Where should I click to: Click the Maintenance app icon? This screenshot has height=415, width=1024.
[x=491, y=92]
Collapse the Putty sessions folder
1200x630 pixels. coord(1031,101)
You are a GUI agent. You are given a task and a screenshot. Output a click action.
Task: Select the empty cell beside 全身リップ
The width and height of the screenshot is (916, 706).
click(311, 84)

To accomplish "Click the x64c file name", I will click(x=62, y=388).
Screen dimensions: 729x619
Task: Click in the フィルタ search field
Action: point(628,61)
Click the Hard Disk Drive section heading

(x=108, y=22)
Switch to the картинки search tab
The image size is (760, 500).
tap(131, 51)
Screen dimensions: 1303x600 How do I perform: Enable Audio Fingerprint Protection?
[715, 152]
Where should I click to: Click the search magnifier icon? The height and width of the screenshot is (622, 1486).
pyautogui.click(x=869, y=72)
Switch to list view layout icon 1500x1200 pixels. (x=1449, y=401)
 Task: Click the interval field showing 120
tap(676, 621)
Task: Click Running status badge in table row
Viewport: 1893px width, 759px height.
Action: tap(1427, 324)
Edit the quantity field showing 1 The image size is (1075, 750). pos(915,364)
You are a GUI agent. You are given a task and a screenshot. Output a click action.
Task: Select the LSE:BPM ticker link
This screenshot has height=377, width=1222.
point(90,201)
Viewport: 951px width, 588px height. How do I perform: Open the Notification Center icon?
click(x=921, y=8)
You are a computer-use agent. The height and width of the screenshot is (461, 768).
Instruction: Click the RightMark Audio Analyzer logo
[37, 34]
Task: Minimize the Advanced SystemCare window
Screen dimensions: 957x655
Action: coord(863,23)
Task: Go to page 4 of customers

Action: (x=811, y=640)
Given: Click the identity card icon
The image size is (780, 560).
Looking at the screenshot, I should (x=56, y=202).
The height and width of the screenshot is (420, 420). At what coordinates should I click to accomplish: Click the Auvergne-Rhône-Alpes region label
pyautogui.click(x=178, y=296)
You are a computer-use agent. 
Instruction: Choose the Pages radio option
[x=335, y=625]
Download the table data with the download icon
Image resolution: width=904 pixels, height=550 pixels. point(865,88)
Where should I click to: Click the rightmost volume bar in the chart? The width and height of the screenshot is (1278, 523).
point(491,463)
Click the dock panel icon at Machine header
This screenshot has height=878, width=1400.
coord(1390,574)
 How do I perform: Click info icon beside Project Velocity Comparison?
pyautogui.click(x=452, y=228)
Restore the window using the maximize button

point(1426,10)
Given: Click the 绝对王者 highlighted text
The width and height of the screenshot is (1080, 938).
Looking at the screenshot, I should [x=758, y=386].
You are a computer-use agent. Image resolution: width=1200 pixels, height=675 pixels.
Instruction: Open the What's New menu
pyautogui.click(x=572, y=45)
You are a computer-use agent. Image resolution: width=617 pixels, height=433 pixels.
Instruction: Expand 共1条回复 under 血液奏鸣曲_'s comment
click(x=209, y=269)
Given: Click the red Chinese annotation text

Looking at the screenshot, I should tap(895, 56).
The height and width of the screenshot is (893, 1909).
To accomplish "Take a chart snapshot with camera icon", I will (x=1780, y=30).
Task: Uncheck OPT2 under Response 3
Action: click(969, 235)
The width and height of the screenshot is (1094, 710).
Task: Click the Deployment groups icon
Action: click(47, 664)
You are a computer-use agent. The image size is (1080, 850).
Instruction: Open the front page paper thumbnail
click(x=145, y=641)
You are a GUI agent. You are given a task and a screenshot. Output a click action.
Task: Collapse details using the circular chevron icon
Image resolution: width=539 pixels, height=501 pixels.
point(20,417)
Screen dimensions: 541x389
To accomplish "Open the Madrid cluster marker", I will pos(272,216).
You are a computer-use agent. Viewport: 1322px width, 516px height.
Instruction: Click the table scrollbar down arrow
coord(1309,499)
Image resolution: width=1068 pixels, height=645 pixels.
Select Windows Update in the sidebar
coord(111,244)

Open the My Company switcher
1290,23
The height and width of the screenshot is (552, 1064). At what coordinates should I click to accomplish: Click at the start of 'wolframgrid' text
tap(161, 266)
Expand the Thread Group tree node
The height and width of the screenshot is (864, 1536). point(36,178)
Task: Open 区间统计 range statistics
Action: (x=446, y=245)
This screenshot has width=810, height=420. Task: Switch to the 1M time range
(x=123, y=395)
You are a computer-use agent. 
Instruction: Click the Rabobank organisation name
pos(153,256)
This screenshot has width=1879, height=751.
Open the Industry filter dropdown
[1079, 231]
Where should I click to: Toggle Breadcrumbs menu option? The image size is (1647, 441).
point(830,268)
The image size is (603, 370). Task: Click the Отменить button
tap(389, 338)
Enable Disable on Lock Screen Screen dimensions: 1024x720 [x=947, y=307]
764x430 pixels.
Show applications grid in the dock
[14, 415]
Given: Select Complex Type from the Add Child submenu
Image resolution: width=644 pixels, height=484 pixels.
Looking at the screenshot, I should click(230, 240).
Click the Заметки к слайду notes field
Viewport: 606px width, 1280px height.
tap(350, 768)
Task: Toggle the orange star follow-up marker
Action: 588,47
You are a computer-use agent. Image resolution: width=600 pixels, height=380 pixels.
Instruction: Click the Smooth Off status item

• • • • • • •

EXERCISE INSTRUCTIONS
Write out the records. Leave nothing out and change nothing.

SOLUTION
Where should I click to: Click the Maintenance app icon? This screenshot has height=415, width=1024.
[x=491, y=92]
Collapse the Putty sessions folder
1200x630 pixels. coord(1031,101)
You are a GUI agent. You are given a task and a screenshot. Output a click action.
Task: Select the empty cell beside 全身リップ
The width and height of the screenshot is (916, 706).
click(311, 84)

To accomplish "Click the x64c file name", I will click(x=62, y=388).
Screen dimensions: 729x619
Task: Click in the フィルタ search field
Action: point(628,61)
Click the Hard Disk Drive section heading

(x=108, y=22)
Switch to the картинки search tab
The image size is (760, 500).
tap(131, 51)
Screen dimensions: 1303x600 How do I perform: Enable Audio Fingerprint Protection?
[715, 152]
Where should I click to: Click the search magnifier icon? The height and width of the screenshot is (622, 1486).
pyautogui.click(x=869, y=72)
Switch to list view layout icon 1500x1200 pixels. (x=1449, y=401)
 Task: Click the interval field showing 120
tap(676, 621)
Task: Click Running status badge in table row
Viewport: 1893px width, 759px height.
Action: tap(1427, 324)
Edit the quantity field showing 1 The image size is (1075, 750). pos(915,364)
You are a GUI agent. You are given a task and a screenshot. Output a click action.
Task: Select the LSE:BPM ticker link
This screenshot has height=377, width=1222.
point(90,201)
Viewport: 951px width, 588px height. How do I perform: Open the Notification Center icon?
click(x=921, y=8)
You are a computer-use agent. The height and width of the screenshot is (461, 768).
Instruction: Click the RightMark Audio Analyzer logo
[37, 34]
Task: Minimize the Advanced SystemCare window
Screen dimensions: 957x655
Action: coord(863,23)
Task: Go to page 4 of customers

Action: (x=811, y=640)
Given: Click the identity card icon
The image size is (780, 560).
Looking at the screenshot, I should (x=56, y=202).
The height and width of the screenshot is (420, 420). At what coordinates should I click to accomplish: Click the Auvergne-Rhône-Alpes region label
pyautogui.click(x=178, y=296)
You are a computer-use agent. 
Instruction: Choose the Pages radio option
[x=335, y=625]
Download the table data with the download icon
Image resolution: width=904 pixels, height=550 pixels. point(865,88)
Where should I click to: Click the rightmost volume bar in the chart? The width and height of the screenshot is (1278, 523).
point(491,463)
Click the dock panel icon at Machine header
This screenshot has height=878, width=1400.
coord(1390,574)
 How do I perform: Click info icon beside Project Velocity Comparison?
pyautogui.click(x=452, y=228)
Restore the window using the maximize button

point(1426,10)
Given: Click the 绝对王者 highlighted text
The width and height of the screenshot is (1080, 938).
Looking at the screenshot, I should [x=758, y=386].
You are a computer-use agent. Image resolution: width=1200 pixels, height=675 pixels.
Instruction: Open the What's New menu
pyautogui.click(x=572, y=45)
You are a computer-use agent. Image resolution: width=617 pixels, height=433 pixels.
Instruction: Expand 共1条回复 under 血液奏鸣曲_'s comment
click(x=209, y=269)
Given: Click the red Chinese annotation text

Looking at the screenshot, I should tap(895, 56).
The height and width of the screenshot is (893, 1909).
To accomplish "Take a chart snapshot with camera icon", I will (x=1780, y=30).
Task: Uncheck OPT2 under Response 3
Action: click(969, 235)
The width and height of the screenshot is (1094, 710).
Task: Click the Deployment groups icon
Action: click(47, 664)
You are a computer-use agent. The image size is (1080, 850).
Instruction: Open the front page paper thumbnail
click(x=145, y=641)
You are a GUI agent. You are given a task and a screenshot. Output a click action.
Task: Collapse details using the circular chevron icon
Image resolution: width=539 pixels, height=501 pixels.
point(20,417)
Screen dimensions: 541x389
To accomplish "Open the Madrid cluster marker", I will pos(272,216).
You are a computer-use agent. Viewport: 1322px width, 516px height.
Instruction: Click the table scrollbar down arrow
coord(1309,499)
Image resolution: width=1068 pixels, height=645 pixels.
Select Windows Update in the sidebar
coord(111,244)

Open the My Company switcher
1290,23
The height and width of the screenshot is (552, 1064). At what coordinates should I click to accomplish: Click at the start of 'wolframgrid' text
tap(161, 266)
Expand the Thread Group tree node
The height and width of the screenshot is (864, 1536). point(36,178)
Task: Open 区间统计 range statistics
Action: (x=446, y=245)
This screenshot has width=810, height=420. Task: Switch to the 1M time range
(x=123, y=395)
You are a computer-use agent. 
Instruction: Click the Rabobank organisation name
pos(153,256)
This screenshot has width=1879, height=751.
Open the Industry filter dropdown
[1079, 231]
Where should I click to: Toggle Breadcrumbs menu option? The image size is (1647, 441).
point(830,268)
The image size is (603, 370). Task: Click the Отменить button
tap(389, 338)
Enable Disable on Lock Screen Screen dimensions: 1024x720 [x=947, y=307]
764x430 pixels.
Show applications grid in the dock
[14, 415]
Given: Select Complex Type from the Add Child submenu
Image resolution: width=644 pixels, height=484 pixels.
Looking at the screenshot, I should click(230, 240).
Click the Заметки к слайду notes field
Viewport: 606px width, 1280px height.
tap(350, 768)
Task: Toggle the orange star follow-up marker
Action: 588,47
You are a computer-use agent. Image resolution: width=600 pixels, height=380 pixels.
Instruction: Click the Smooth Off status item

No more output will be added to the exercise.